The principle. The zenith is the direction exactly opposite gravity — what a plumb line points away from. A theodolite measures the zenith angle: how far you tilt down from zenith to aim at a target. When two stations aim at each other ("reciprocal" observation), the two angles must sum to exactly 180° if their plumb lines are parallel — basic geometry of a straight line crossing two parallels. On a curved Earth the plumb lines are not parallel: they converge at the planet's center, tilted by the central angle θ between the stations. The sum then comes out to 180° + θ, every time. Measure the overshoot, divide the distance by it (in radians), and you get the radius of the Earth: R = d ÷ θ.

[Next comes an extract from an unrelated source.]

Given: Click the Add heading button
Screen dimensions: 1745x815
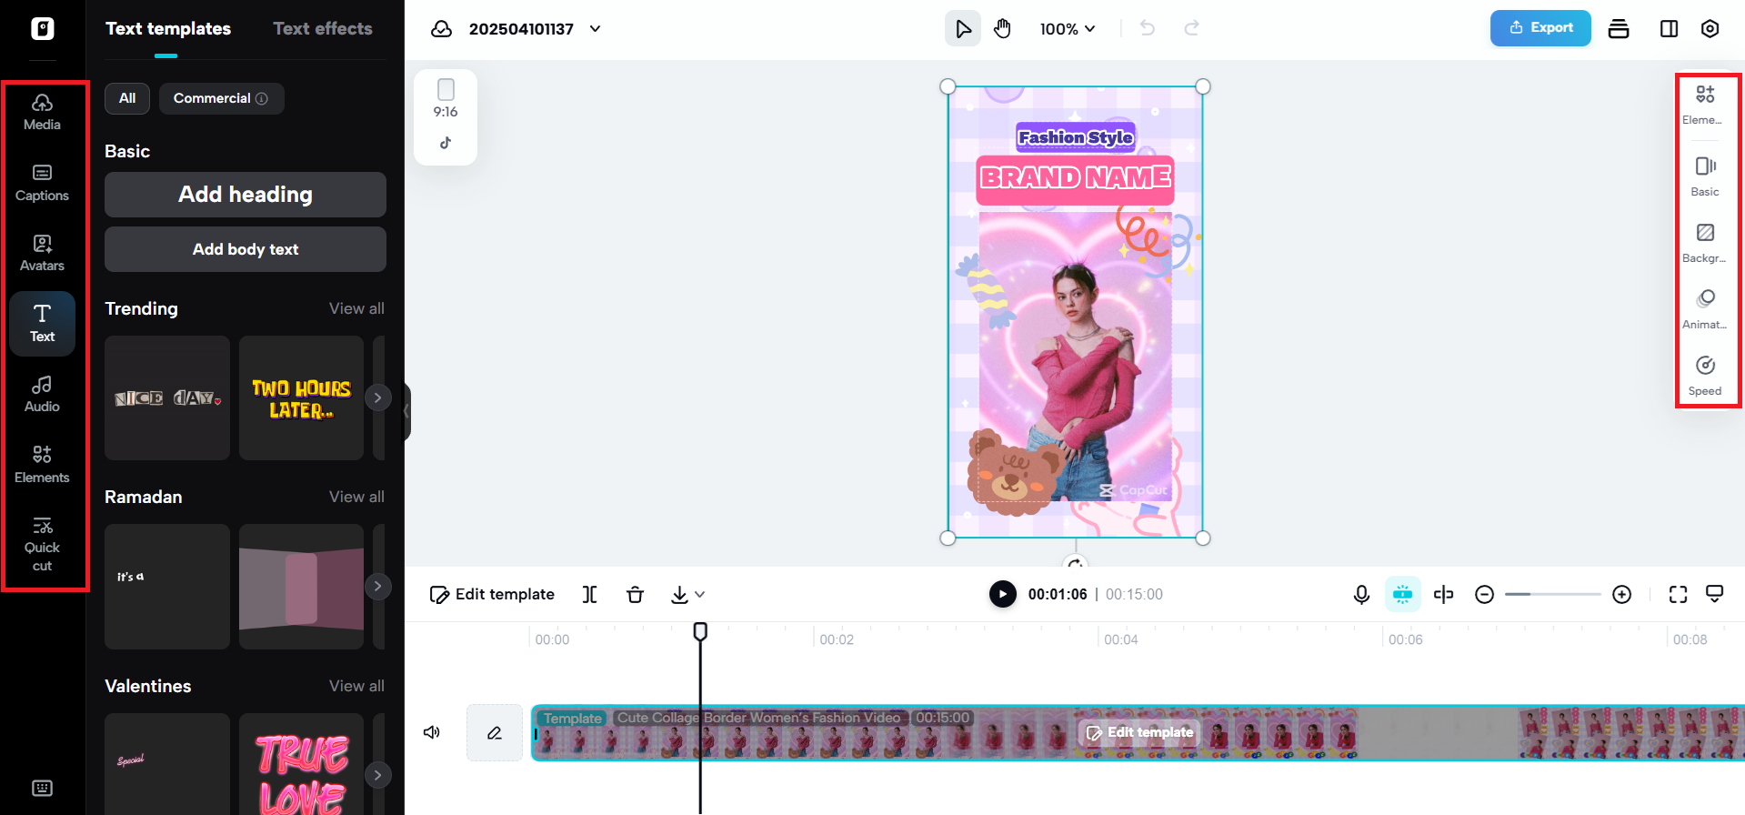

Doesn't air bend the light?

Yes — and that's the genius of the reciprocal method. Atmospheric refraction bends both lines of sight downward (air gets denser lower down), which makes each measured zenith angle slightly smaller. Refraction therefore shrinks the overshoot — it works against the curvature signal, never for it. Surveyors observe both directions simultaneously so the bending is the same on each side and can be solved for and removed. A flat earth would need light bending upward, by exactly the right amount at every distance, in every climate, to fake these numbers. Air does the opposite.

See it yourself: the atmospheric refraction slider in the controls bends the sight lines live. The value k is the surveyor's refraction coefficient — how sharply the ray curves compared with the planet itself (k = R_Earth ÷ R_ray). k = 0 is vacuum; k ≈ 0.13 is typical air, a curve about 8× gentler than the Earth's; k = 1 is light hugging the surface — a duct that only ever forms for rays grazing metres above cold water or ice, never along an elevated survey line. Each measured angle loses δ ≈ k·θ/2, so the sum loses k·θ: at any k the globe's overshoot only ever shrinks toward 180°, while on the flat earth the same air drags the sum below 180°. Either way, refraction is bookkeeping — never an escape hatch.

Standard values, real conditions. Surveying references tabulate k by scenario — the preset list in the controls: 0 vacuum; 0.13–0.15 between hilltops on a mild day; 0.17 over land with the line well above the ground; 0.33 low over land or above water under overcast; 0.5 low over water late in the day; 0.75–1.0 skimming much-warmer air over cold water or ice — mirage territory. The wild numbers exist only for rays grazing within a few metres of the surface, where the temperature gradient is steep: research lines 1–5 m over grass or water have logged freak moments from −4 to +16. Elevated reciprocal-zenith lines between towers and summits live at k ≈ 0.13–0.17, and observing both ends simultaneously measures the bending so it can be removed. (Scenario table and research roundup: mctoon.net/refraction.)

Is this really used?

Constantly. It's called trigonometric leveling with reciprocal vertical angles — standard practice in geodetic surveys since the 1800s (the great triangulations of France, Britain and India all relied on it). It's why long bridges and tunnels must budget for curvature: the two ends of the 35 km Channel Tunnel survey would miss by meters if Earth were modeled flat.

What's exaggerated here?

By default you're looking at a toy planet ~1,000 km in radius so the angles are big enough to see. Tower heights auto-scale so the sight line clears the ground. Switch the radius slider to 6,371 km (the real Earth) and the numbers become exactly what real surveyors measure — the excess gets small (about 0.9° per 100 km), but it never becomes zero, and it always implies the same radius. On a flat earth the excess is 0.000° at every distance. That difference is the whole point.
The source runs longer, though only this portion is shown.